During my reconnaissance for subdomains that might be hosting staging, defunct  or unclaimed apps, beta environments, testing pages, etc using sublist3r.  I found a subdomain named videos.website.com and it was running the same CMS albeit lack of user submitted content and seemed more like testing subdomain, though I was planning to looking for any form of SQL injection due to the existence of mysql db being needed for the cms to work. From the documentation the search bar  used the Database to search for videos, and I checked using Time based commands such as 'sleep(), etc but came up with nothing then checked for XSS but much to my surprise I managed to get an SQL error  using  videos.website.com/search/'*/ 




Through the help of a fellow security researcher who didn't want to be named I was able to craft a payload that demonstrated capability to load the etc/passwd file, and yes it's totally possible to achieve RCE through sqli. This made two RCE vulnerabilities on one website, both were reported quickly. Most people would stop here but seeing how the site was handled and setup, it wouldn't be a surprised there were other vulnerabilities lurking around, and I did eventually find more.

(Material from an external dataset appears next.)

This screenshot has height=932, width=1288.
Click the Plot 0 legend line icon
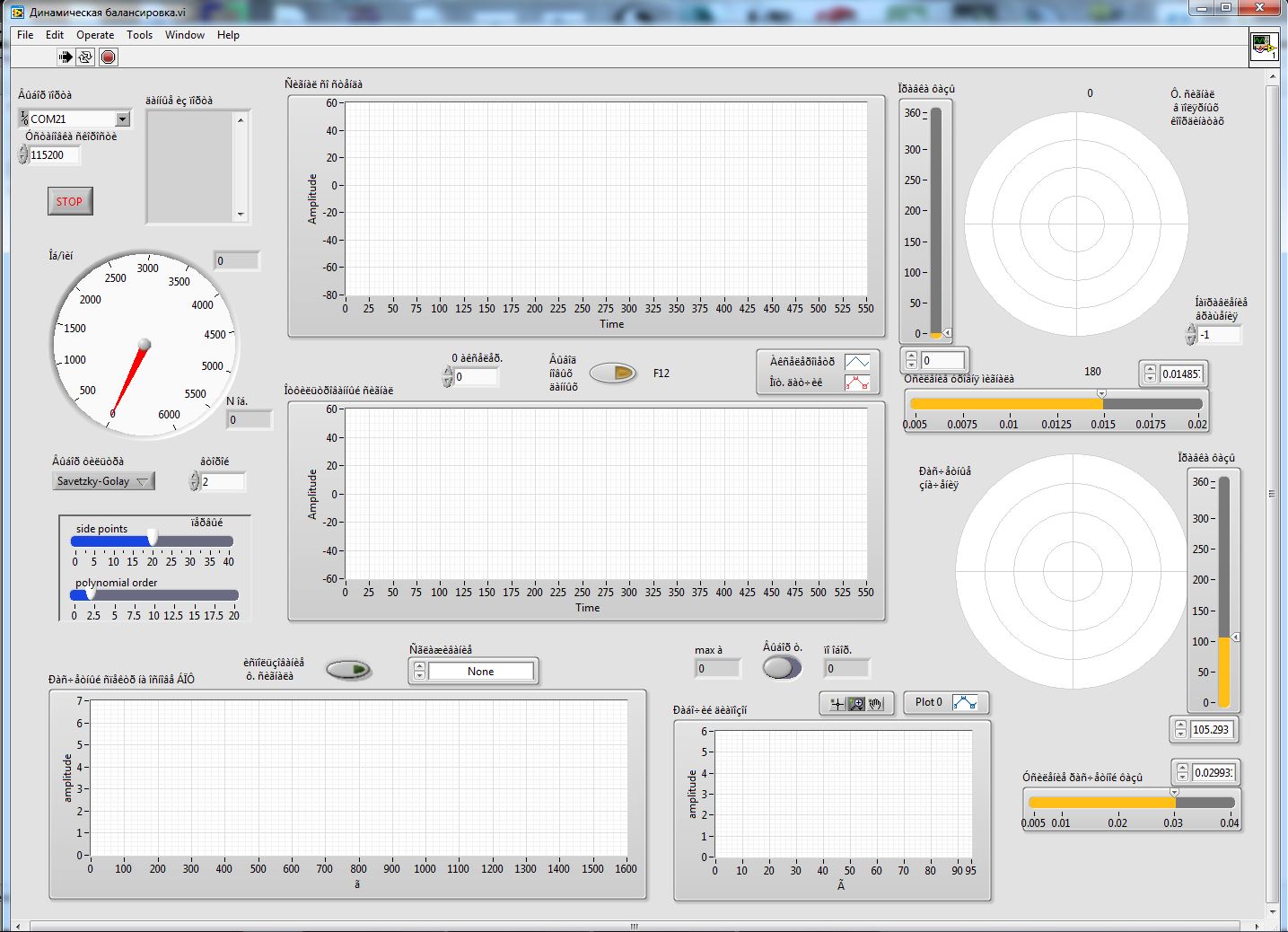coord(965,702)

Any further vulnerabilities on this website? 

 

 The website allows a user to make a publicly available playlist of their favorite videos. I used basic xss vectors, <svg/onload=alert()>,infamous <script>alert()</script>, but came up empty but I  was escaping  just not executing. I  checked a blog post and used an inline vector to trigger this xss, similar to the gofundme but this one using "autofocus/onfocus="[1].find(alert)" which worked as intended and viewing it as a random person also gave me the pop up confirming it's persistence.  There were also three reflective cross site scripting  as well but didn't qualify for a bounty. To close this bl log off by saying make sure you fully look through company assets. This private company opted to fully rebuild the entire website and remove the offending subdomain. 

Scope reconnaissance and using Shodan to discover vulnerable host used in a private bug bounty.

Normally for bug bounties, I check shodan.io using hostname:website.com and check for any hosts being used by them. One of their hosts stood out,  it lead to a default phpinfo page which listed out information about the  host. An attacker can obtain information such as:
•Exact PHP version.
•Exact OS and its version.
•Details of the PHP configuration.
•Internal IP addresses.
•Server environment variables.
•Loaded PHP extensions and their configurations.
This information can help an attacker gain more information on the system. After gaining detailed information, the attacker can research known vulnerabilities for that system under review. The attacker can also use this information during the exploitation of other vulnerabilities.  This lead me to discovering it's using Memcache and after reading Zephrfish's post,  about the issue I was able to  understand the issue more clearly. I connected using telnet to verify that i was able to easily access it and found that I was.
 Additionally I found that version of memcache was vulnerable to multiple integer overflow vulnerabilities exist within Memcached that could be exploited to achieve remote code execution on the targeted system.   From  http://www.talosintelligence.com/reports/TALOS-2016-0219/ and
http://www.talosintelligence.com/reports/TALOS-2016-0220/
 Short blog post, but it goes to show how shodan can reveal more vulnerabilities that you wouldn't normally find that use vulnerable services.